A nurse is caring for a client who is postoperative following vein ligation and stripping for varicose veins. Which of the following actions should the nurse take?

Position the client supine with his legs elevated when in bed. The nurse should elevate the client's legs above his heart to promote venous return by gravity. During discharge teaching, the nurse should reinforce the importance of periodic positioning of the legs above the heart.

A nurse is caring for a client who has heart failure and is lethargic with muscle weakness. The client's telemetry reading displays dysrhythmias. Which of the following laboratory results should the nurse anticipate?

Potassium 2.8 mEq/L Manifestations of hypokalemia include muscle weakness and cramps, confusion, and drowsiness. Hypokalemia can also result in life-threatening dysrhythmias.

A nurse is monitoring a client who is receiving a unit of packed red blood cells (RBCs) following surgery. The client reports itching and has hives 30 min after the infusion begins. Which of the folowing actions should the nurse take first?

Stop the infusion of blood. The nurse should apply the urgent vs. nonurgent priority-setting framework when caring for this client. Using this framework, the nurse should consider urgent needs the priority because they pose more of a threat to the client. The nurse might also need to use Maslow's Hierarchy of Needs, the ABC priority-setting framework, or nursing knowledge to identify which finding is the most urgent. The nurse should stop the infusion of blood because the client has manifestations of an allergic reaction.

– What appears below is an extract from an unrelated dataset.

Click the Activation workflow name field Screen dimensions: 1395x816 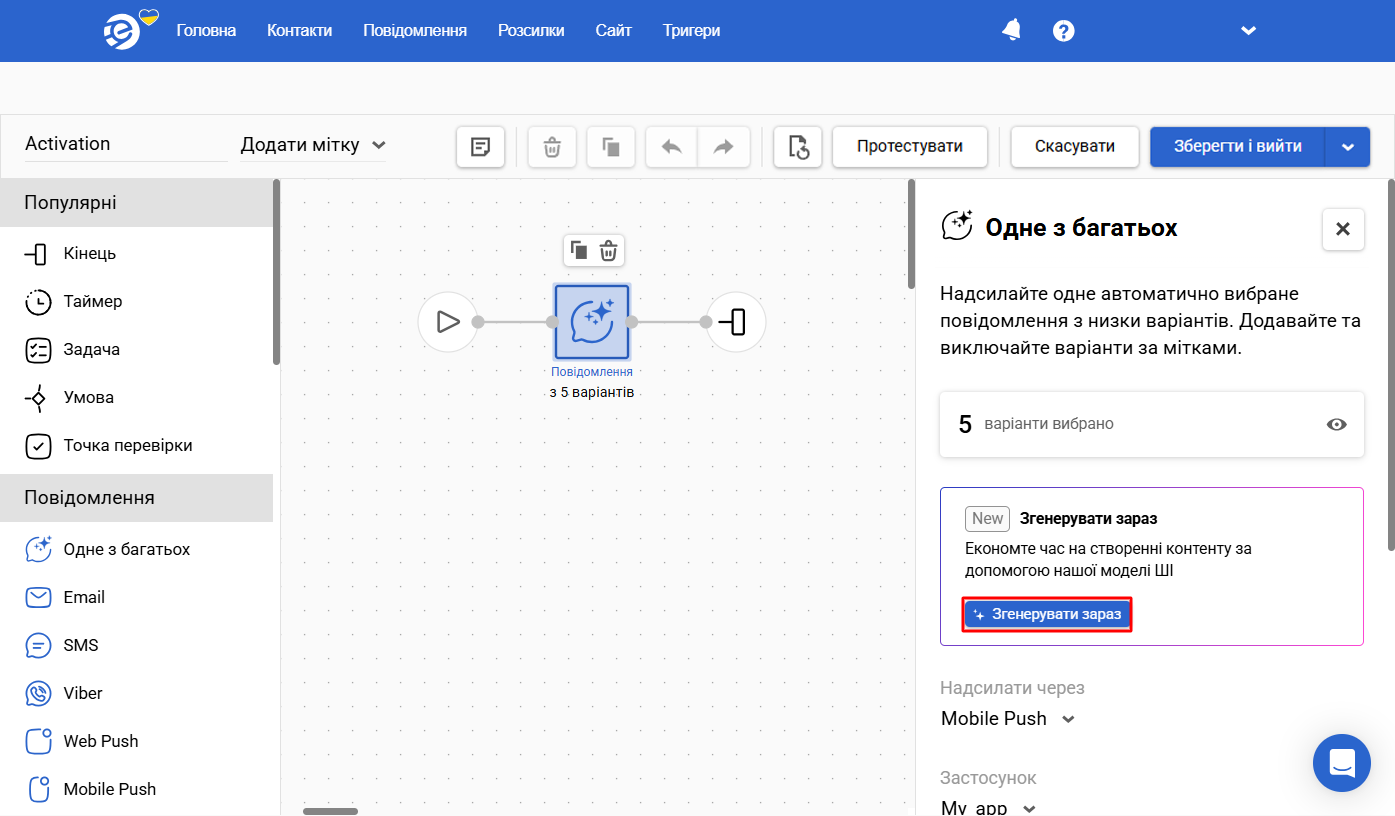click(126, 144)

A nurse is assisting in the plan of care for a client who is having percutaneous transluminal coronary angioplasty (PTCA) with stent placement. Which of the following actions should the nurse anticipate in the postoperative plan of care?

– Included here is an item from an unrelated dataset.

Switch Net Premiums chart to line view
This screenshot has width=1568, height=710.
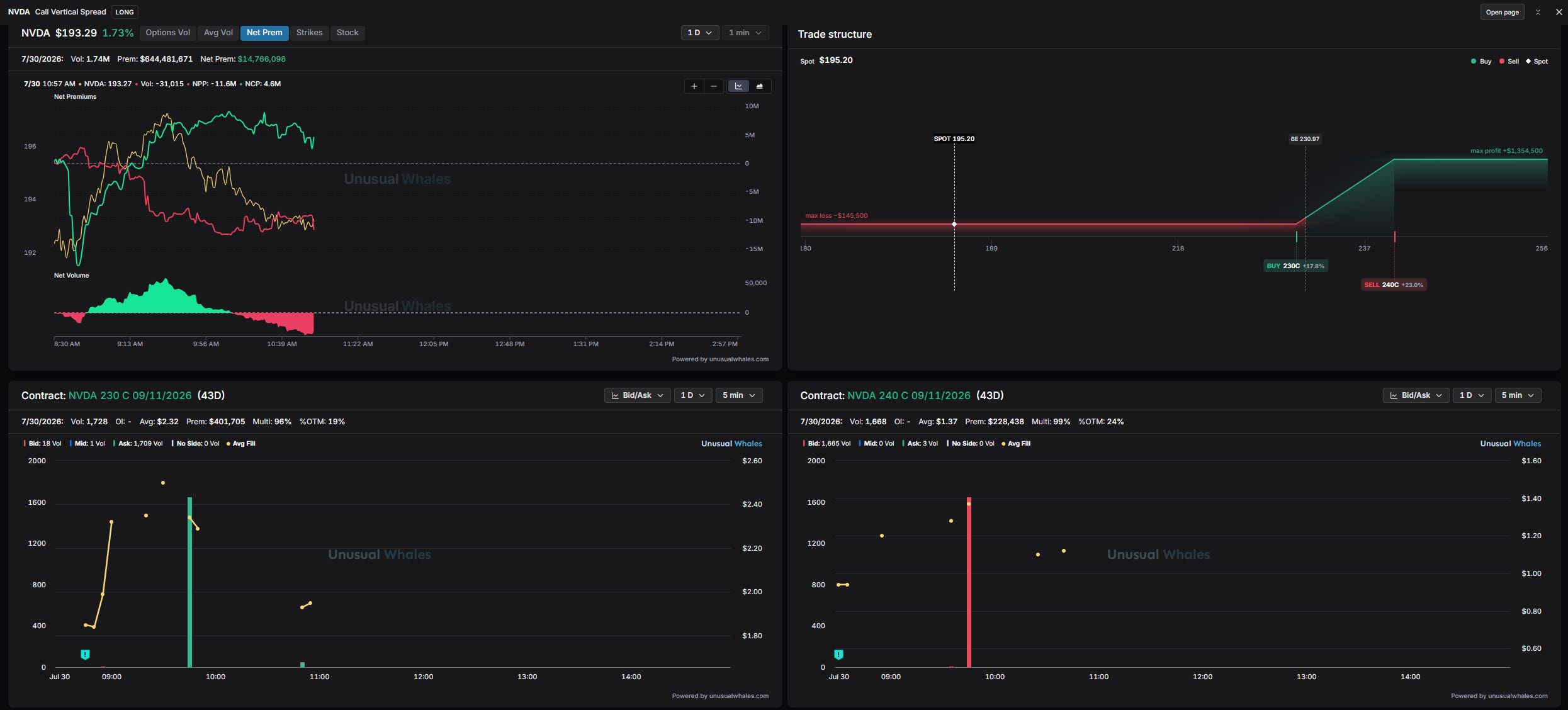tap(738, 86)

The nurse should plan to initiate an aspirin regimen or another antiplatelet agent. The antiplatelet medication maintains the patency of the stent by reducing platelet aggregation.

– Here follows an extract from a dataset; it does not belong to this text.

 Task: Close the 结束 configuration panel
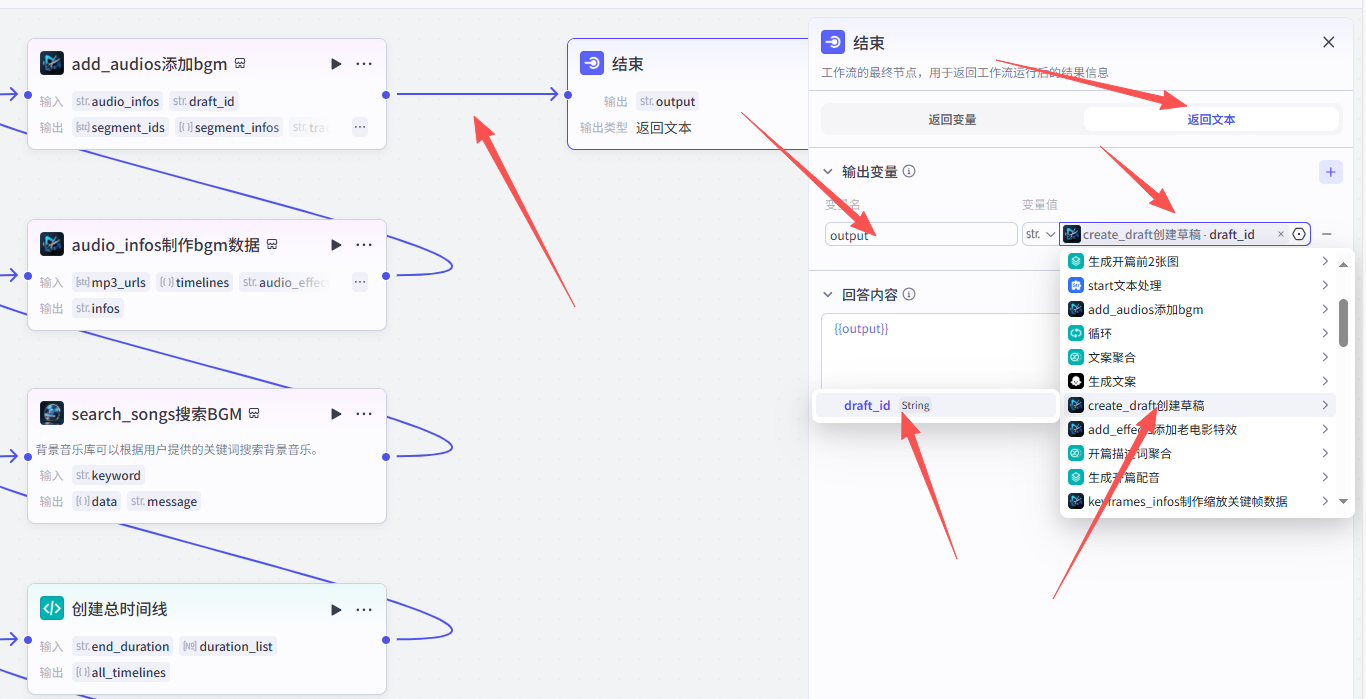(x=1328, y=42)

A nurse is assisting in monitoring a client who had a myocardial infarction. For which of the following complications should the nurse monitor in the first 24 hr?

Ventricular dysrhythmias After a myocardial infarction, the electrical conduction system of the heart can be irritable and prone to dysrhythmias. Ischemic tissue caused by the infarction can also interfere with the normal conduction patterns of the heart's electrical system.

A nurse in assisting in developing the plan of care for an older adult client who is to receive a unit of packed red blood cells (RBCs). Which of the following actions should the nurse recommend?

Verify the information on the packed RBCs with another nurse. The nurse should verify the information on the label of the packed RBCs with another nurse. She should also verify the information on the label with the provider's order, the blood administration form from the blood bank, and with the client armband and blood bracelet.

A nurse is caring for a client who has late-stage heart failure and is experiencing fluid volume overload. Which of the following findings should the nurse expect?

Weight gain of 1 kg (2.2 lb) in 1 day A weight gain of 1 kg in 1 day alerts the nurse that the client might be retaining fluid and is at risk of fluid volume overload. This in andivation that the client's heart failure is worsening.

A nurse is assiting in the preparation of a unit of packed red blood cells (RBCs) for a client who has anemia. Which of the following actions should the nurse take first?

Witness the informed consent. The nurse should apply the least invasive priority-setting framework. This framework assigns priority to nursing interventions that are least invasive to the client, as long as those interventions do not jeopardize client safety. The nurse should take interventions that are not invasive to the client before interventions that are invasive; therefore, as witnessing the informed consent is the least invasive it is the action that should be performed first. Unless it is an emergency, informed consent should be obtained prior to initiating a blood transfusion on a client.